[Records Boundary: Start]

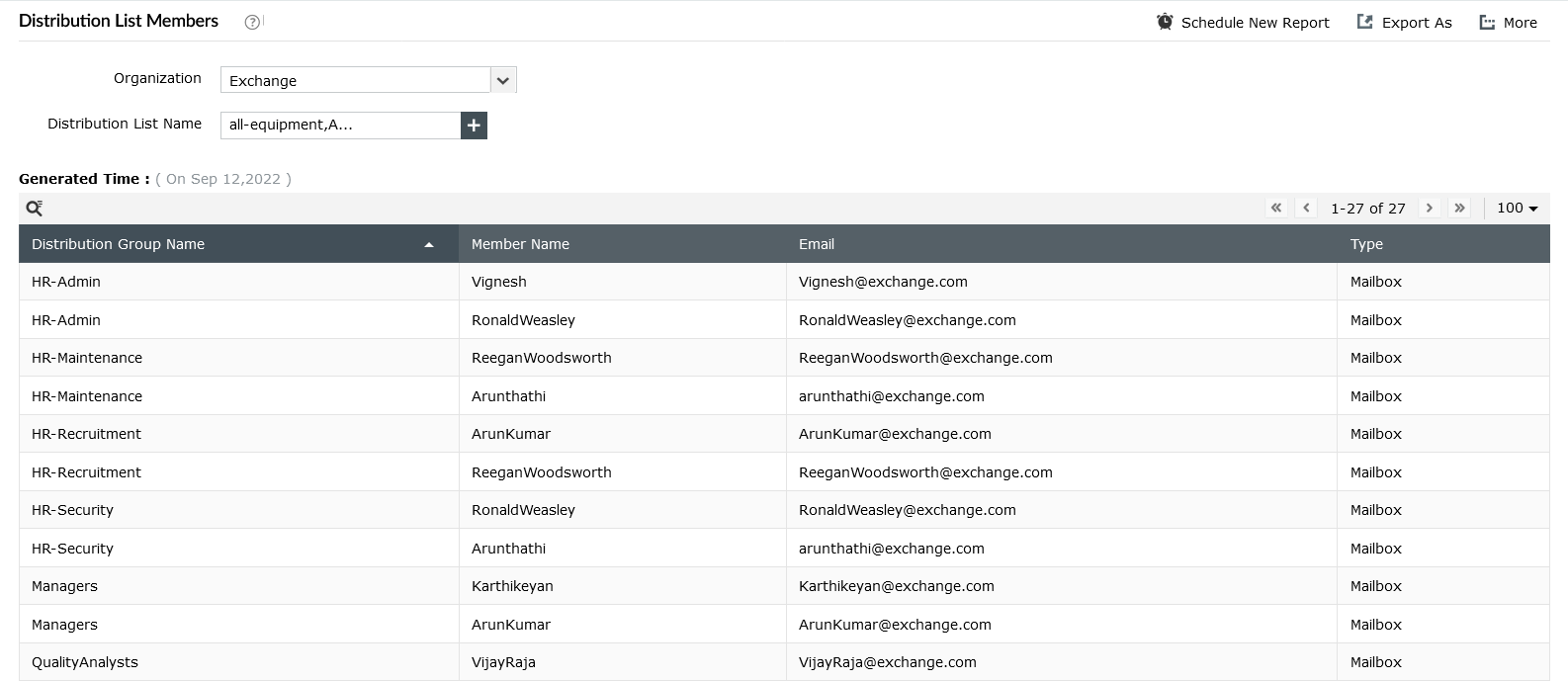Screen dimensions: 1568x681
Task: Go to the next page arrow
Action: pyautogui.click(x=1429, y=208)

[Records Boundary: End]
[Records Boundary: Start]

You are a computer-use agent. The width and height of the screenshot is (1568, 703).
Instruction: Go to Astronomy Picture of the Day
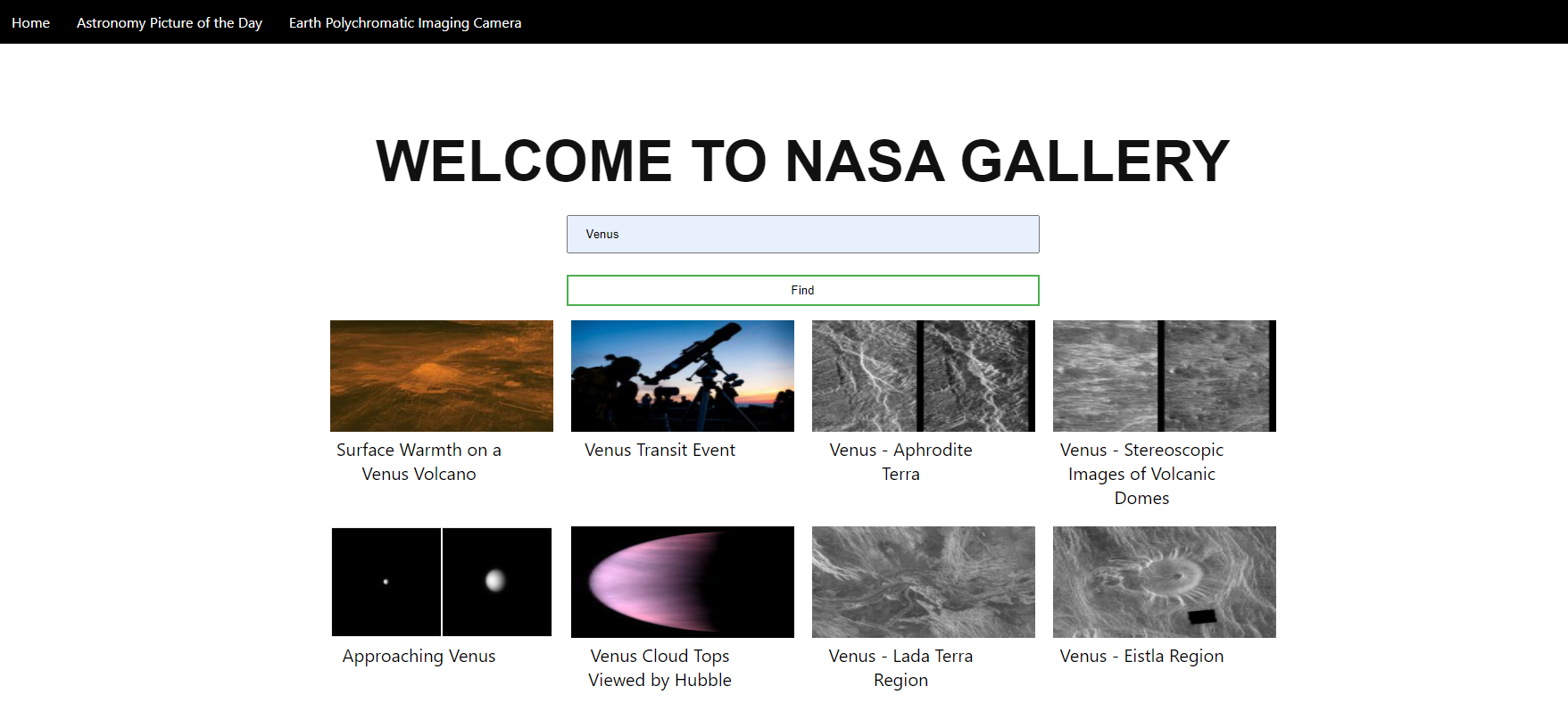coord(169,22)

[Records Boundary: End]
[Records Boundary: Start]

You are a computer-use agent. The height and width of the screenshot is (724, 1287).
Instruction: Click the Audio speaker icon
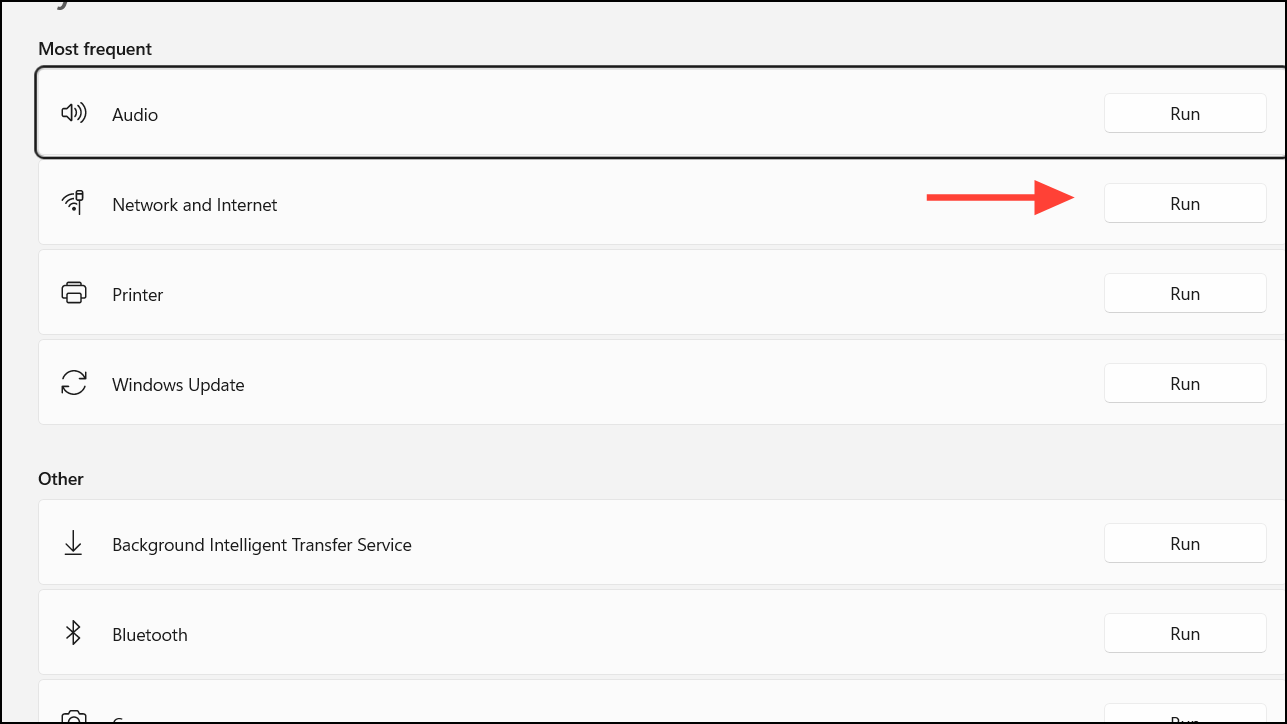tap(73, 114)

[Records Boundary: End]

§ Action item
Copy every line of the listing that includes the string "width".

§ Response for this exercise
You are a computer-use agent. The width and height of the screenshot is (1568, 703).
You are a computer-use agent. The height and width of the screenshot is (724, 1287).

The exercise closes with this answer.